++++ Task data
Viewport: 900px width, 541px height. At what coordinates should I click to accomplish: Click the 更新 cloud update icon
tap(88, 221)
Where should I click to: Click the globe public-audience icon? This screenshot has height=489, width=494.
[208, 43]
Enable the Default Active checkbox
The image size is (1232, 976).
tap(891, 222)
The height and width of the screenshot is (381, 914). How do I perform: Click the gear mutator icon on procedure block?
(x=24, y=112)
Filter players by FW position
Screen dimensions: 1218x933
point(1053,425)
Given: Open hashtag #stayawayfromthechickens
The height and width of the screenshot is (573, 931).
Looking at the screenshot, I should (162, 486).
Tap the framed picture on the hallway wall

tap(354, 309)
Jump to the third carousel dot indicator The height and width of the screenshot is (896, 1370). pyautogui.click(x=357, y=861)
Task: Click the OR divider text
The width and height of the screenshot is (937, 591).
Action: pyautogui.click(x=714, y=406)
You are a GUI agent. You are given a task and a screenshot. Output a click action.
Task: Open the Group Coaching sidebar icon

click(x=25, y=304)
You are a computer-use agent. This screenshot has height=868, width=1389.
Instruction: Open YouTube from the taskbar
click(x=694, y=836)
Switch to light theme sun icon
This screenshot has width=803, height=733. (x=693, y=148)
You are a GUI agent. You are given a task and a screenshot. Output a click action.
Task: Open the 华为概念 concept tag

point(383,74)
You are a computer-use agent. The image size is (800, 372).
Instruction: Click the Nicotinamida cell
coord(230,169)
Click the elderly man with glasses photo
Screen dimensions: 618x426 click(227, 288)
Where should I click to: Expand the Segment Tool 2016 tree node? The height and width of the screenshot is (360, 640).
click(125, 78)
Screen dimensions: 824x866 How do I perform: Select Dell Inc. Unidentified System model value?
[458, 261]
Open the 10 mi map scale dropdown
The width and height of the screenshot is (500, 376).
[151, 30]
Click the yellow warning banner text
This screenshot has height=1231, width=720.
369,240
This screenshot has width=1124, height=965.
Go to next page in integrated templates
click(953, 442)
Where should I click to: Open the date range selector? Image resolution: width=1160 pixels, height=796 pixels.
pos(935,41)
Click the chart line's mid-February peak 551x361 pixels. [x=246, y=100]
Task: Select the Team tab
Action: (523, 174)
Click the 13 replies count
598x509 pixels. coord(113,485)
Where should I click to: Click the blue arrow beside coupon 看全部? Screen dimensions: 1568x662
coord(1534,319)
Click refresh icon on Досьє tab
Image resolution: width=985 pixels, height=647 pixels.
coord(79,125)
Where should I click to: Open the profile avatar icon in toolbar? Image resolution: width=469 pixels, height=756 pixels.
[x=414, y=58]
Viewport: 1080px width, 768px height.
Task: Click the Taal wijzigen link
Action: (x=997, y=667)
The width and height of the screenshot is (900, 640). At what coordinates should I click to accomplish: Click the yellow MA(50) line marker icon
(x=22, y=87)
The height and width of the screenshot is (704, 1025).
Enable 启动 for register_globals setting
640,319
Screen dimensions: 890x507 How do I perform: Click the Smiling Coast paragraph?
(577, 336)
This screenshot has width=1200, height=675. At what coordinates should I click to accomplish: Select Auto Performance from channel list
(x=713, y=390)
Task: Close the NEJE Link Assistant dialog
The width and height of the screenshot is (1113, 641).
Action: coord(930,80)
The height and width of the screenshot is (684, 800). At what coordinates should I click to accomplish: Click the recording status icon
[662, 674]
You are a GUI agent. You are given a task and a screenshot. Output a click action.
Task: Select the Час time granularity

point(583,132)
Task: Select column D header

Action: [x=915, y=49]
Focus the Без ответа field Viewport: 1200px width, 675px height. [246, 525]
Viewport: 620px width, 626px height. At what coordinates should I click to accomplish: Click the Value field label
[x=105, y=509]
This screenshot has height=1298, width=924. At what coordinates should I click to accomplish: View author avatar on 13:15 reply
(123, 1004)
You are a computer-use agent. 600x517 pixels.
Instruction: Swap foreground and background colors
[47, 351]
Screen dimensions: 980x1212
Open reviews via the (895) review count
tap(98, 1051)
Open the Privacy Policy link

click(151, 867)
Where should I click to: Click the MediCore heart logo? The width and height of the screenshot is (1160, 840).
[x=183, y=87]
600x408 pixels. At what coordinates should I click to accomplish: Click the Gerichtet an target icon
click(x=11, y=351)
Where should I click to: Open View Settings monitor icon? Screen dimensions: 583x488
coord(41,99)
++++++++
◆ What needs to be done ◆
Scan the listing and report each line where the word "computer" shows up.

◆ Result ◆
You are a computer-use agent. This screenshot has height=868, width=1389.
You are a computer-use agent. The image size is (800, 372).
You are a computer-use agent. 600x517 pixels.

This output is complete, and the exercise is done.